AssayJava contains code you can use to perform “assays” of data sets from databases or flat files or other data sources to help you understand the variability of the data.
I have used this to validate what people told me about what was supposedly in the
data set they were going to have me depend on. I would get the data file from them,
run an assay and then ask them all the follow up questions like “wait, what does
it mean when the order_date field contains the text ‘X’ instead of a date?”

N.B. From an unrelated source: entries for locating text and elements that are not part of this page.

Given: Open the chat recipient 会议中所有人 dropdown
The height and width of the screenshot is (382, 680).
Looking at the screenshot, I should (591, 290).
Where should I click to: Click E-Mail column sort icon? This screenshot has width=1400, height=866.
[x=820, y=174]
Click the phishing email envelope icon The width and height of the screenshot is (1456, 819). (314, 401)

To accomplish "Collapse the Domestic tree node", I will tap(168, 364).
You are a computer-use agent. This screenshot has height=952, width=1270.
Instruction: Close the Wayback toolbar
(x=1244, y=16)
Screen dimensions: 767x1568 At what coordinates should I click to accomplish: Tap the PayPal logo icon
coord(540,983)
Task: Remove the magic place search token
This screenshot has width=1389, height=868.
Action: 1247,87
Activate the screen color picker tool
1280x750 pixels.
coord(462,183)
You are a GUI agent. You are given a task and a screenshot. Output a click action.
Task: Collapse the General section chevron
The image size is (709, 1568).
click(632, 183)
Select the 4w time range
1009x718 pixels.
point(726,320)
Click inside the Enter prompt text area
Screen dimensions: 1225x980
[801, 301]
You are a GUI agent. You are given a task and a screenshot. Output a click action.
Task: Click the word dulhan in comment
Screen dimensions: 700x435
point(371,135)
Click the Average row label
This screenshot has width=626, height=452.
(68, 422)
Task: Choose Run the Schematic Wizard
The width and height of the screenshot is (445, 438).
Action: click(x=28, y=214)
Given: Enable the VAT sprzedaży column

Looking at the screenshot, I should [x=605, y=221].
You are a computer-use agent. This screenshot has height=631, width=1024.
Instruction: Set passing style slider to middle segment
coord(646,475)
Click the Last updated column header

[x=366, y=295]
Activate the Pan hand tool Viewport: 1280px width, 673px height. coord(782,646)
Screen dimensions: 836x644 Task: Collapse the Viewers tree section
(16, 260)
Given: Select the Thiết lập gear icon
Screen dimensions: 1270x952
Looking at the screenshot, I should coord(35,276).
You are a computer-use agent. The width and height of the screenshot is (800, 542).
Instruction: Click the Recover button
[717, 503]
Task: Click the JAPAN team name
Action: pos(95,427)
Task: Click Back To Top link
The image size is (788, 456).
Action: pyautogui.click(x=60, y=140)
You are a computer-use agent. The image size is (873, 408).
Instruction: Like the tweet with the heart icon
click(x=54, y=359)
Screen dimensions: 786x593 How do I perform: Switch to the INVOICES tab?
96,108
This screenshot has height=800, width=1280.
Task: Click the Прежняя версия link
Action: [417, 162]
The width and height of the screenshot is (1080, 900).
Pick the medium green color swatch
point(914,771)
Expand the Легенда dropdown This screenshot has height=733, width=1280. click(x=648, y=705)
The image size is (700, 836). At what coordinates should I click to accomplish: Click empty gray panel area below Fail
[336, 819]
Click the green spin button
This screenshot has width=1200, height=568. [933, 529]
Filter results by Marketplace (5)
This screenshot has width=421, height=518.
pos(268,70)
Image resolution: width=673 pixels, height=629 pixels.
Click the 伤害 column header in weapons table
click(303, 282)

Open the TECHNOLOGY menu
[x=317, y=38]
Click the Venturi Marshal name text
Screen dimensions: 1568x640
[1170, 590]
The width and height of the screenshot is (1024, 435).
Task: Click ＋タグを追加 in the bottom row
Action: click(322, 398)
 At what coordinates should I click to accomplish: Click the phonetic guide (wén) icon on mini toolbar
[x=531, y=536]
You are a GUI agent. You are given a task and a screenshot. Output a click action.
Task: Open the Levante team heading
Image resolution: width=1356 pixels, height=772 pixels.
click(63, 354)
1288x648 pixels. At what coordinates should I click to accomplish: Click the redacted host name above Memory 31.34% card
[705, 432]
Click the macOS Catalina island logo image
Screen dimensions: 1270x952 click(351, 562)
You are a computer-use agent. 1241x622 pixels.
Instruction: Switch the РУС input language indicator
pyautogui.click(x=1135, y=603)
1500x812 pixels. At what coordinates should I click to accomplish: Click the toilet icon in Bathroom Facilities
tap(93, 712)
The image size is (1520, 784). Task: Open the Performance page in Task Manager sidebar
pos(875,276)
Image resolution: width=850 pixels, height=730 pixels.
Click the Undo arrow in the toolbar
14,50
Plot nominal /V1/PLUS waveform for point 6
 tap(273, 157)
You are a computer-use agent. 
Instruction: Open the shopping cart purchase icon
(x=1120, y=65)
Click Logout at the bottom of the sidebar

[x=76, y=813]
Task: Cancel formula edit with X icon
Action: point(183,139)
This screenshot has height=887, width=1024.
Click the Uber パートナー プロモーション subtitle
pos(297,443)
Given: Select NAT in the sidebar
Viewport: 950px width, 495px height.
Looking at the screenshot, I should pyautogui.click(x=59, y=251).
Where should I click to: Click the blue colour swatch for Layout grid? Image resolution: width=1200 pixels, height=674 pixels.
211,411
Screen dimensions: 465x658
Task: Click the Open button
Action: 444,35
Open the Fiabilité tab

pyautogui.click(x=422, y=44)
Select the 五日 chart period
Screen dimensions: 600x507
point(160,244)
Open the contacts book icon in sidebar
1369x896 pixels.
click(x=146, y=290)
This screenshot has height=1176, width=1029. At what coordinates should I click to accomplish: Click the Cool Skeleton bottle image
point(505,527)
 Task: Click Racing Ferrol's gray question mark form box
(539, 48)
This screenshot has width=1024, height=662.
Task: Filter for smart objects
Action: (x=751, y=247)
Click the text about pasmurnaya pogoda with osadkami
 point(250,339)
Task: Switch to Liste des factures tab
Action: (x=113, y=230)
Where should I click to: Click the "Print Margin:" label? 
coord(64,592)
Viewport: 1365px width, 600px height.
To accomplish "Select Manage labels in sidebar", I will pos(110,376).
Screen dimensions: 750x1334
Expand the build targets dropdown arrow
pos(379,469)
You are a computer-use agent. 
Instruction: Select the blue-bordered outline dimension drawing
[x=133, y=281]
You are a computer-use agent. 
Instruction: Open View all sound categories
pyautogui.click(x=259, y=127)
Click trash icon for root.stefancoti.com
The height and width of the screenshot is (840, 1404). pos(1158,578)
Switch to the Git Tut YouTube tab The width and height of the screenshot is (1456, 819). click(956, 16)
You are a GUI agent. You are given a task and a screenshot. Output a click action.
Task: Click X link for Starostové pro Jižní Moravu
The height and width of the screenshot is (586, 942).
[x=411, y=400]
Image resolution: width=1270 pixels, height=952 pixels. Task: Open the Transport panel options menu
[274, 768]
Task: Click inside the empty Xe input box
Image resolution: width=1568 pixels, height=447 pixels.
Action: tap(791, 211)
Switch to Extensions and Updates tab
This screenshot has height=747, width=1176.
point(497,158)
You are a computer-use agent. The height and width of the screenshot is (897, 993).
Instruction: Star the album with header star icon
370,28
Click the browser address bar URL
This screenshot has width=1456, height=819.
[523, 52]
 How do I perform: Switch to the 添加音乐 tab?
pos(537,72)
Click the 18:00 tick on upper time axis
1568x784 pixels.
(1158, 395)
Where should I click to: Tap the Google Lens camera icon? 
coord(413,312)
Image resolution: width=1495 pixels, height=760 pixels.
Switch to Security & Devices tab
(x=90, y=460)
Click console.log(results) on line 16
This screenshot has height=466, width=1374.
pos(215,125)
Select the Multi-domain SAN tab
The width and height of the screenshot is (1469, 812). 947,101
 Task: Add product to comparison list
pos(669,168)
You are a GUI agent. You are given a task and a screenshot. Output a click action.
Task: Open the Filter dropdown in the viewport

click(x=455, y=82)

Here’s a simple example code fragment from one of the unit tests. It sets up an input source to read from a tab-separated values text stream and outputs the assay results to the console:
final FileInputStream fis = new FileInputStream("src/test/data/ucrcfullcatalogue_13Jan09.txt.gz");
final GZIPInputStream gis = new GZIPInputStream(fis);
final InputStreamReader r = new InputStreamReader(gis);
final BufferedReader br = new BufferedReader(r);
final TabSeparatedValuesInput i = new TabSeparatedValuesInput();
i.setBufferedReader(br);
final ConsoleOutput o = new ConsoleOutput();
final Assayer assayer = new Assayer();
assayer.setInput(i);
assayer.setOutput(o);
assayer.run();Here“s an example of a subset of the report output, for one field of a data set, in this case an element named “Longitude”. AssayJava catches some oddities in the data that need to be considered if this data is going to be processed. To wit: (1) The non-numeric values ‘N’ and ‘S’ appear; and (2) some rows have no value (an empty string) for this data element.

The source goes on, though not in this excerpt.